The above are qualities I can hold onto. Living by values of curiosity and tolerance is important to me. When I connect these with my Daddy, I experience a real sense of loss and sadness that I can no longer share these with him, and a sense of love and gratitude that these are aspects of him that I carry with me.
There are also parts of this short-hand model of being a “Daddy’s Girl” I cannot take with me. I no longer have his protection and cannot call on him if I need help. This was a gradual change: as my Daddy’s health deteriorated, he was less able to support me in the same way (e.g. he couldn’t come and fix my electrics or help me when I moved home). However, until the final day before his death he was still a source of advice and I really miss those chats. I miss the sense of validation I had from him when I’d achieved something, and the moral guidance he gave when I knew I’d disappointed him.
These are painful and heart-breaking losses. To manage this pain, I try to connect with my belief in acceptance and compassion. I try to remind myself how lucky I am to have had a relationship I valued to such an extent that this loss hurts so much. I also remind myself of the people I still have around me who support and care for me, and I feel immense gratitude to have such people in my life.

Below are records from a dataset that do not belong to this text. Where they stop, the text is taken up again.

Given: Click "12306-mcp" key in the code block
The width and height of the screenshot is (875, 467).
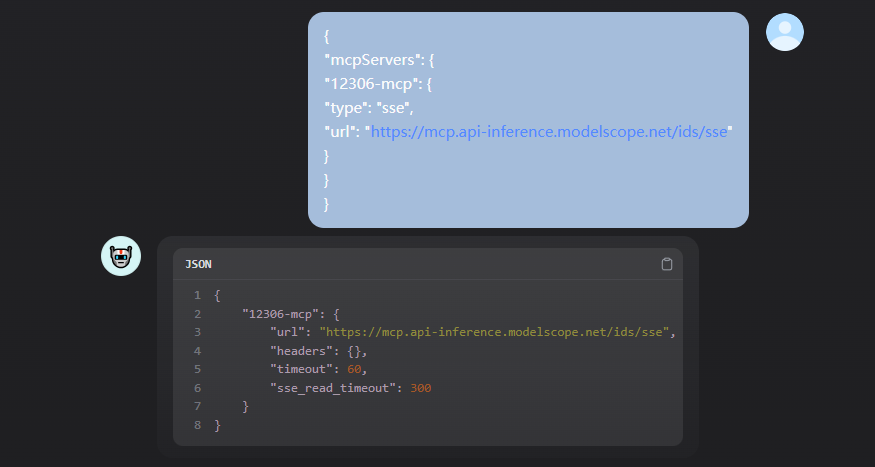Looking at the screenshot, I should click(278, 314).
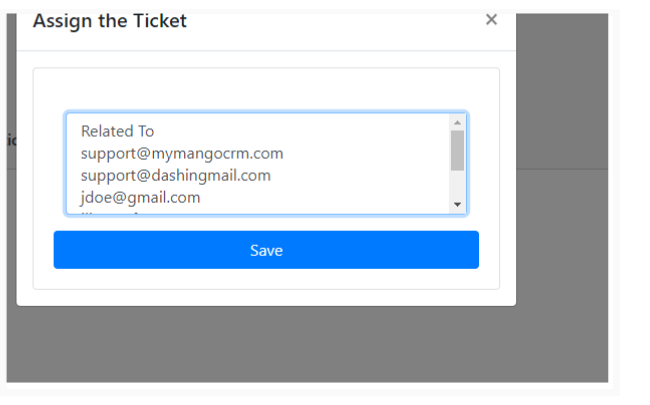Select the partially visible option below jdoe@gmail.com
Screen dimensions: 650x405
tap(258, 212)
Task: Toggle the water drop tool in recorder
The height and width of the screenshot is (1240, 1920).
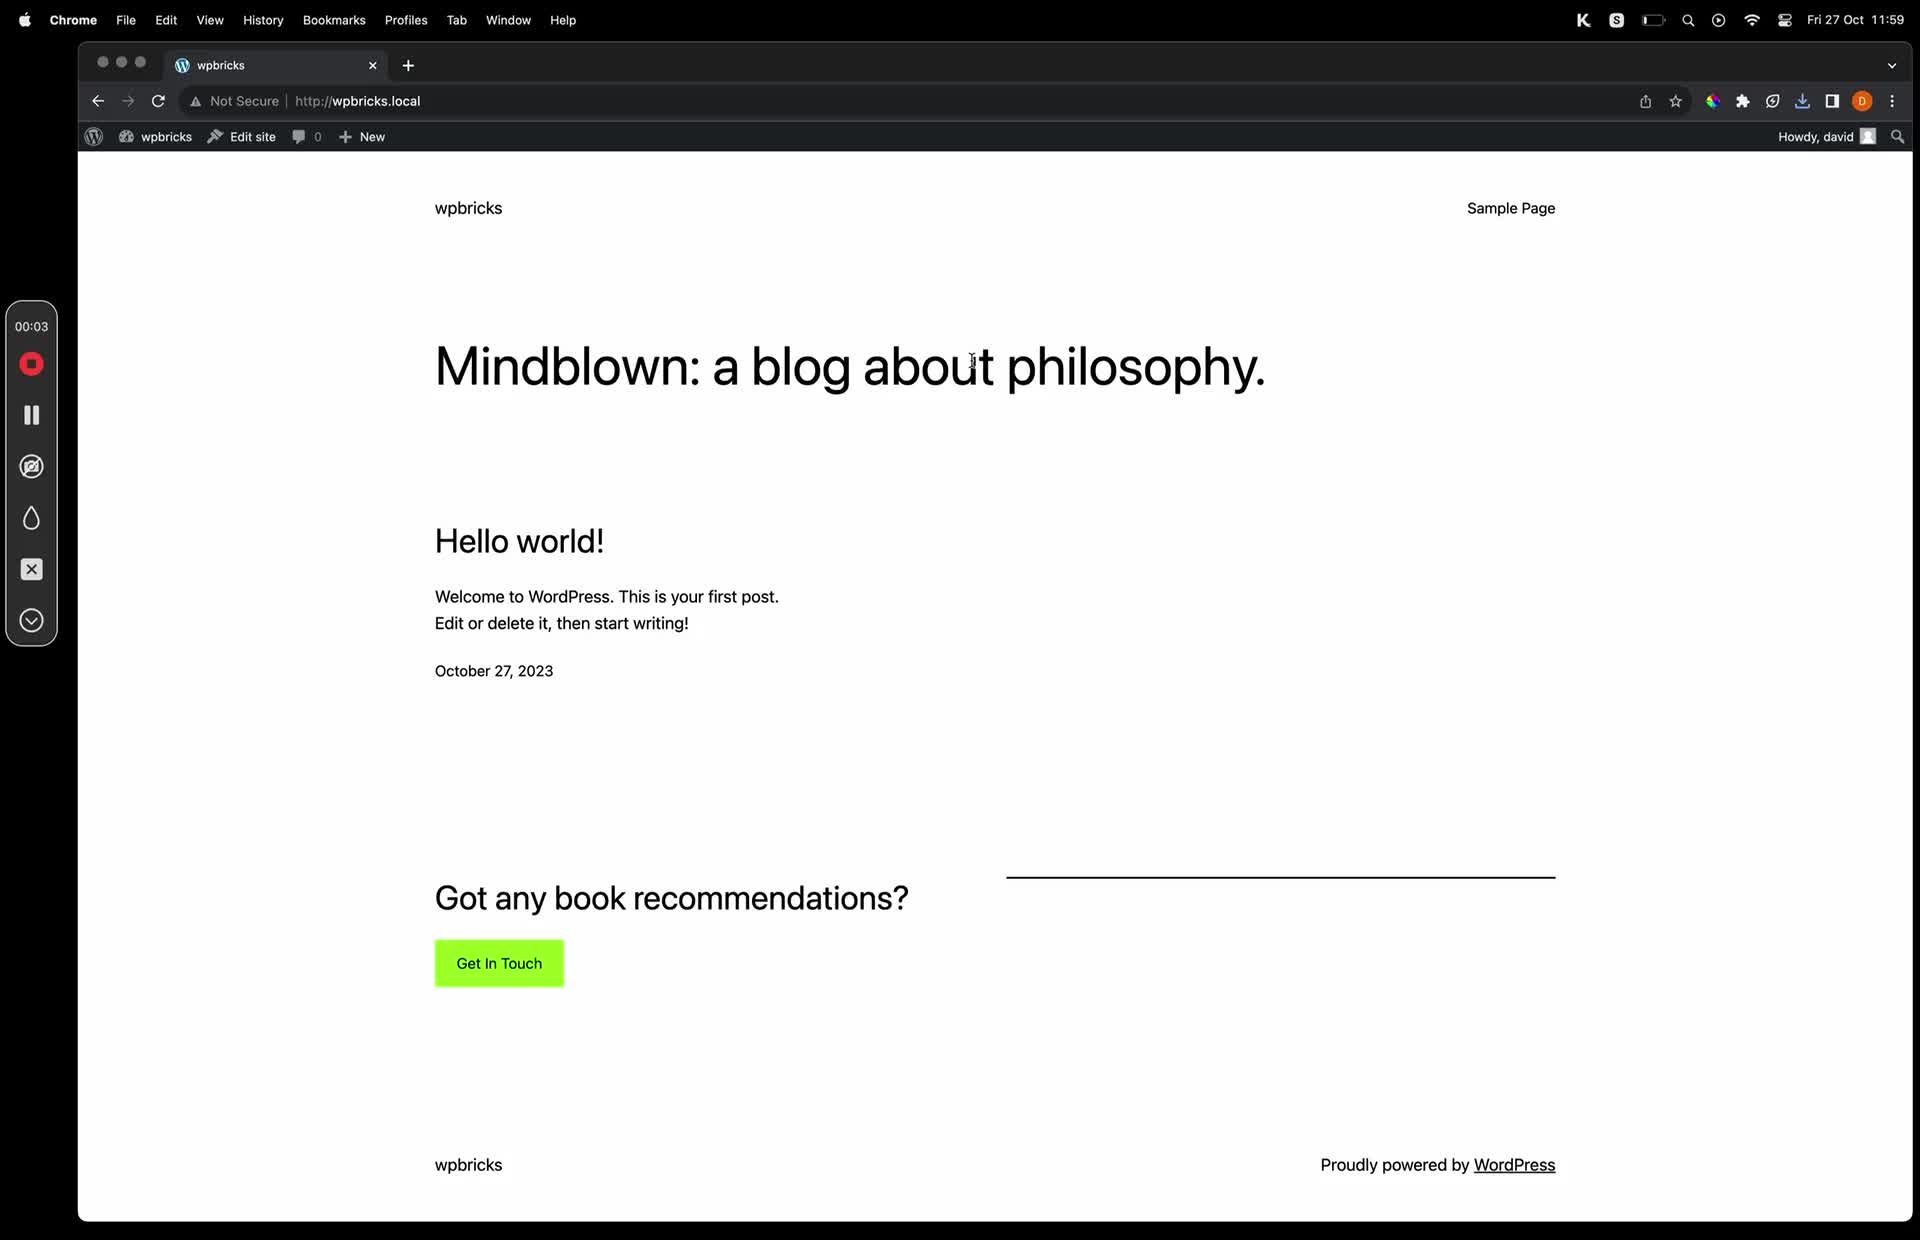Action: [x=32, y=518]
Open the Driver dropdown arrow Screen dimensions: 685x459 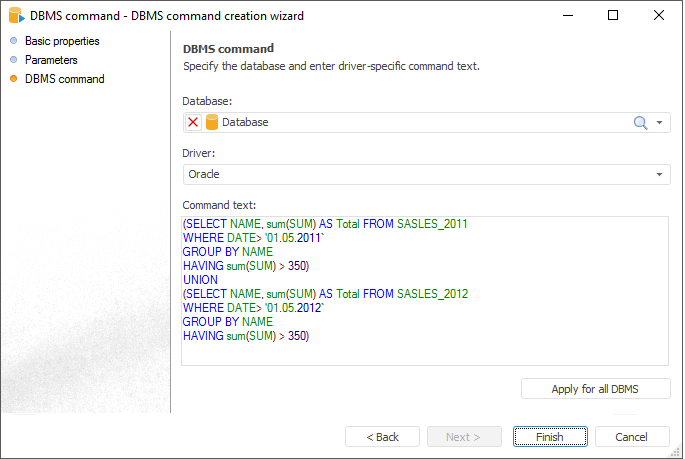pyautogui.click(x=660, y=174)
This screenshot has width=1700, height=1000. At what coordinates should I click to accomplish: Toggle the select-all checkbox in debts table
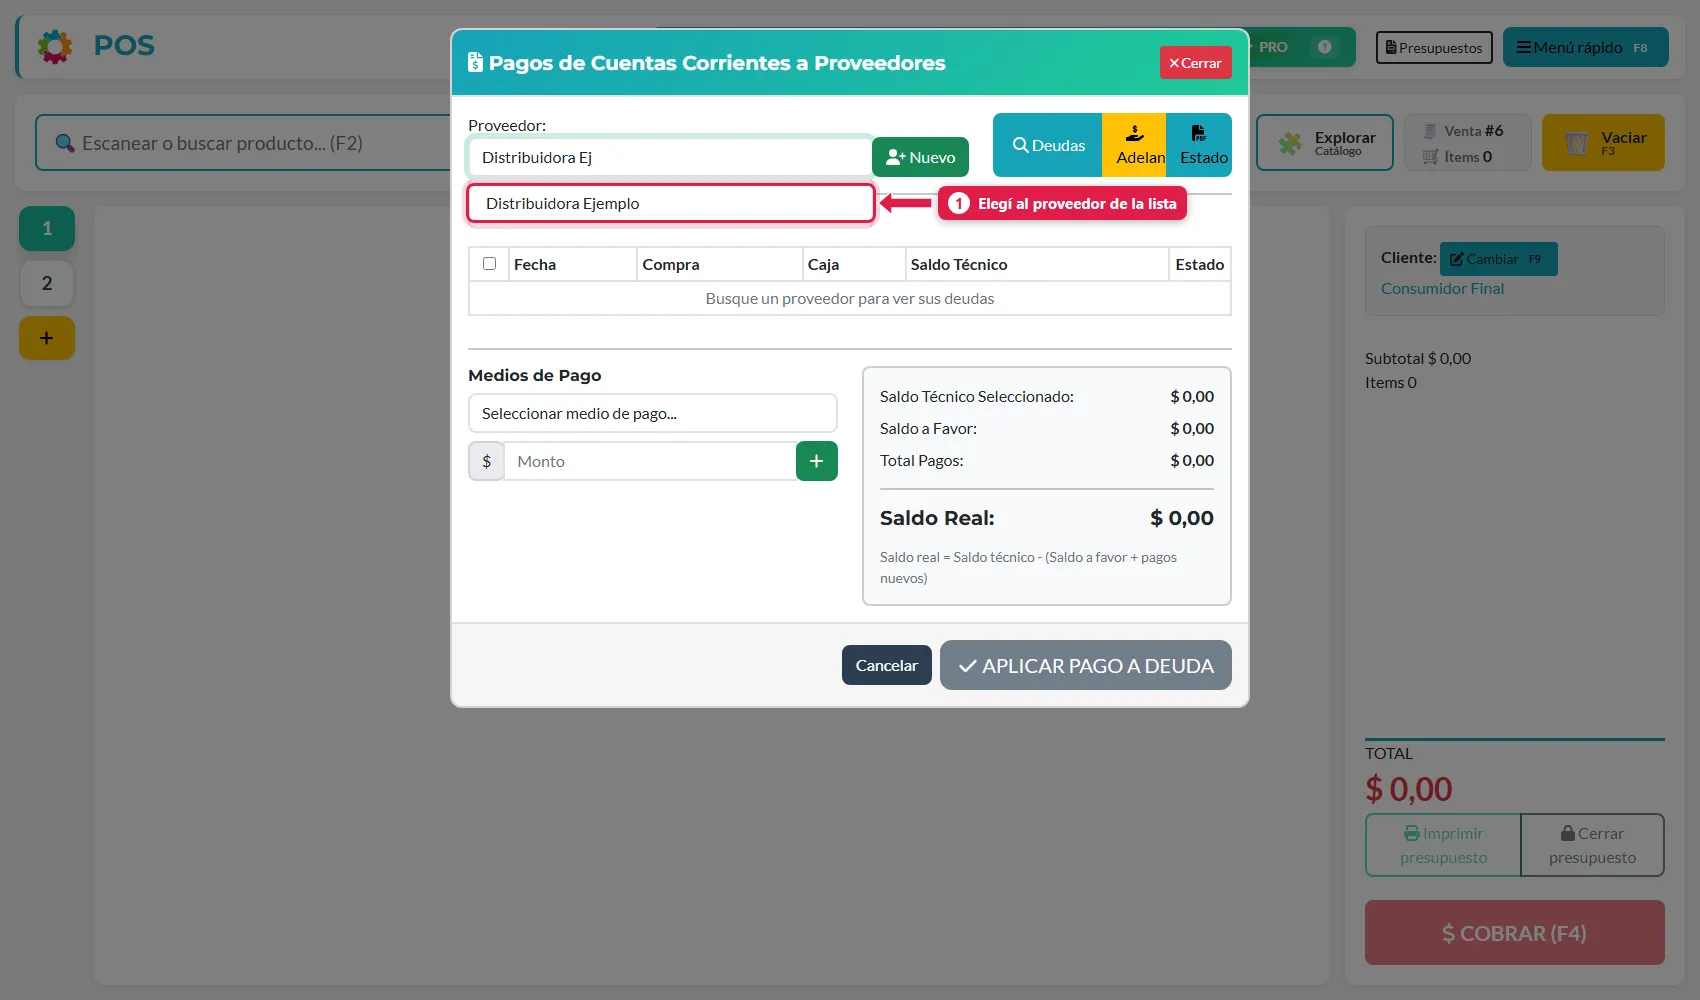(489, 264)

Letting go of the false and inflexible aspects of my defined “Daddy’s Girl” self was (and is) painful and freeing. Being able to understand what these words meant has allowed me to accept his loss (not that it is no longer painful) and make space to commit to how I move forward with the memories of my Daddy.
People say that grief becomes more bearable over time. My experience tells me that I agree: the pain pops up less often, the reminders of my Daddy connect more with joy (and sometimes irritation: he wasn’t perfect!) than pain, and there’s more distance from the feeling of grief when I talk about him. However, for me, my experience tells me that the core pain doesn’t change. If I connect with that sense of loss and the reality that I now live in a World which doesn’t contain someone I would like it to then that still hurts, and that’s OK (horrible and painful…and OK).